WHAT IS REQUIRED
Set the listing down once more, exactly as given.
<<<<
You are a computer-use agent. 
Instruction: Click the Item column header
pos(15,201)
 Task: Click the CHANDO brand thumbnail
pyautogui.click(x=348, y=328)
>>>>
EXERCISE SOLUTION
You are a computer-use agent. 
Instruction: Click the Item column header
pos(15,201)
 Task: Click the CHANDO brand thumbnail
pyautogui.click(x=348, y=328)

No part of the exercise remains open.